(Activity) Beginning with the line that contains "Screen dimensions: 1529x784", extract each line through the end of the listing below, with no additions or omissions.

(Extracted data)
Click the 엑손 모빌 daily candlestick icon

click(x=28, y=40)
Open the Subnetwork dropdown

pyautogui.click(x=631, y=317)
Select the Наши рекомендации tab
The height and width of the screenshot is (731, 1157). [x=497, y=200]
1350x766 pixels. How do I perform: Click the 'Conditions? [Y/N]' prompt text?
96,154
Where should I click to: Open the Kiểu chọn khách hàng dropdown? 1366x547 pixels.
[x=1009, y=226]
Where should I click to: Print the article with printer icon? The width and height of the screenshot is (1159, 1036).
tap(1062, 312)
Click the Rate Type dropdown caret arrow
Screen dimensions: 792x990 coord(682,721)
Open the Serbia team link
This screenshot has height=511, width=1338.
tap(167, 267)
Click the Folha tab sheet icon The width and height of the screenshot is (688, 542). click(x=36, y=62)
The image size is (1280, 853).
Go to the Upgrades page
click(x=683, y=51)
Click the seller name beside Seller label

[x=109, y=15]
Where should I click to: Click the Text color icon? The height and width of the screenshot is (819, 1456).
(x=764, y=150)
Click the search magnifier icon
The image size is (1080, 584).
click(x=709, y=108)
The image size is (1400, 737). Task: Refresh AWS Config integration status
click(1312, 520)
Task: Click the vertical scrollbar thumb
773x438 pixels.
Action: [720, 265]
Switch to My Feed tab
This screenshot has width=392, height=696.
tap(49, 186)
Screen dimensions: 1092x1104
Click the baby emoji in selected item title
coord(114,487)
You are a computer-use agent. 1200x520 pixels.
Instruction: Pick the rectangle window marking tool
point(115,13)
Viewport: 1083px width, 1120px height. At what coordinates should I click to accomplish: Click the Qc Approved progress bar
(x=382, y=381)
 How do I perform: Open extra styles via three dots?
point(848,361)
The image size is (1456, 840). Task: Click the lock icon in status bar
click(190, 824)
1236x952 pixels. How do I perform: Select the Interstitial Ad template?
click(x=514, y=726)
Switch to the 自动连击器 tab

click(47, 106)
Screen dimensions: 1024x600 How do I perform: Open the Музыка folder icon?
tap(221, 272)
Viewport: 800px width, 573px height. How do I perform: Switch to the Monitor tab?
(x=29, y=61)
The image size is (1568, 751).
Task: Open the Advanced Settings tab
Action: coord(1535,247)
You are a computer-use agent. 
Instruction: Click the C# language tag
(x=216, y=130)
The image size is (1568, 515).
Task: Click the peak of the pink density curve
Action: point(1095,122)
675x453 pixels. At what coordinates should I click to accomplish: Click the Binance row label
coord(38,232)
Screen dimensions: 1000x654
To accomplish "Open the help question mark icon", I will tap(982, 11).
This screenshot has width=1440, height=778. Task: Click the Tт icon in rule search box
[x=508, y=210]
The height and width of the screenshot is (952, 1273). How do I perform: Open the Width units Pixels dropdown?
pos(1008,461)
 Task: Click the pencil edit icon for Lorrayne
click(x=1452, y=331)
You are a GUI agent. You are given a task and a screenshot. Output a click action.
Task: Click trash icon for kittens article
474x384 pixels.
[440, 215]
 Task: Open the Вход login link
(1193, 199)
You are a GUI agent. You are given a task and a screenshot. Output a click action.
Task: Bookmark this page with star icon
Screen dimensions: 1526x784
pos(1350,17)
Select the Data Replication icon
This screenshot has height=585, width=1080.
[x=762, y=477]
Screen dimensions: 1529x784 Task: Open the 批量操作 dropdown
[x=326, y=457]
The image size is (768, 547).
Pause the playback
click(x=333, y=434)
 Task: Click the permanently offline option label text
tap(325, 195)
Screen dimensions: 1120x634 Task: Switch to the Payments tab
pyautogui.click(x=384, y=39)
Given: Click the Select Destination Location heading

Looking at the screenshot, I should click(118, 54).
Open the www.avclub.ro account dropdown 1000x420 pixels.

(Output below)
Screen dimensions: 1529x784 Task: Open the 批量操作 dropdown
[x=326, y=457]
The image size is (768, 547).
Pause the playback
click(x=333, y=434)
 Task: Click the permanently offline option label text
tap(325, 195)
Screen dimensions: 1120x634 Task: Switch to the Payments tab
pyautogui.click(x=384, y=39)
Given: Click the Select Destination Location heading

Looking at the screenshot, I should click(118, 54).
Open the www.avclub.ro account dropdown 1000x420 pixels.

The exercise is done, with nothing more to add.